Oh, f**k, diet was everything. I did 2000 calories a day – 2000 is nothing. No sugar, no salt, no flour. Then about two hours workout a day. Cardio and weights. Very concentrated, sometimes 15 minutes of interval training with no break in between. And that doesn’t include the military training, learning how to run with an M4 machine gun with 300 rounds of ammo on your body, and a 9mm Gloch. It was incredible.

Looks like it paid off…
I never thought it would be possible. Even if you have a soda, you’re screwed. If you cheat a little bit, you may as well just f**k it. At one point, they said, 'You can eat almonds,' so I was eating tons. Then I was like, 'I’ve been training for a month, my body hasn’t f**king changed at all. I’m going nuts.' My trainer said, 'How many almonds a day? Half a cup?' I was like, 'Half a cup? I eat a bag of almonds a day.' The fat I was putting into my body, I may as well have been eating three pizzas a day. When I cut that out, two weeks later my body had changed.

Are you still working out?
Not any more. The abs are gone!
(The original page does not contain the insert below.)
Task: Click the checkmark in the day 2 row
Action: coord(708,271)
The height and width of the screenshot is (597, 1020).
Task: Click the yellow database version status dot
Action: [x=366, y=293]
We were doing a photoshoot earlier and the guy was like, 'Take your jacket off' and I was like 'Errr… is this going to come out right when the movie does? Because they’re going to say it was all digitally-enhanced, with these little arms.'

The tank scene is awesome. Was that your idea?
Ha! Can you imagine? 'If I do this movie, here’s what I want: a tank to fall out of the sky, and I want to get up in the turret and shoot Reapers.' No, but it was amazing to shoot because I was really shooting that 50mm-caliber gun on the turret of the tank, it just happened to be on a sound stage. It was so loud, it was incredible. It’s a powerful piece of machinery.
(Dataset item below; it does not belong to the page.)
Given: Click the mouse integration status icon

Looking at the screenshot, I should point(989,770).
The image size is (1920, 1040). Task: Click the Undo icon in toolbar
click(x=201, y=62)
The Hangover was ace. What was it like having that guy’s nuts all over you when he leaped out of the car boot, naked?
Having Ken Jeong’s balls and penis on my neck was very weird. He came up with that idea. He said, 'Hey Todd [Phillips – director], I would like to be naked,' and Todd was like, 'Yeah, sure, whatever.' What I didn’t realise was I’d end up with his testicles on my neck about 30 times and get, like, neck herpes from it.

Ha! So that’s the most awkward you’ve ever felt on set?
Well, I used to host this show Lonely Planet: Globe Trekker, and we’d go all over the world doing crazy sh*t, living in tents. We did one shot and I was like, 'Hey motherf**ker!' and I mooned one of the camera guys, and they were like 'Aarrgghh!' and I still had toilet paper hanging out of my butt! It was awful.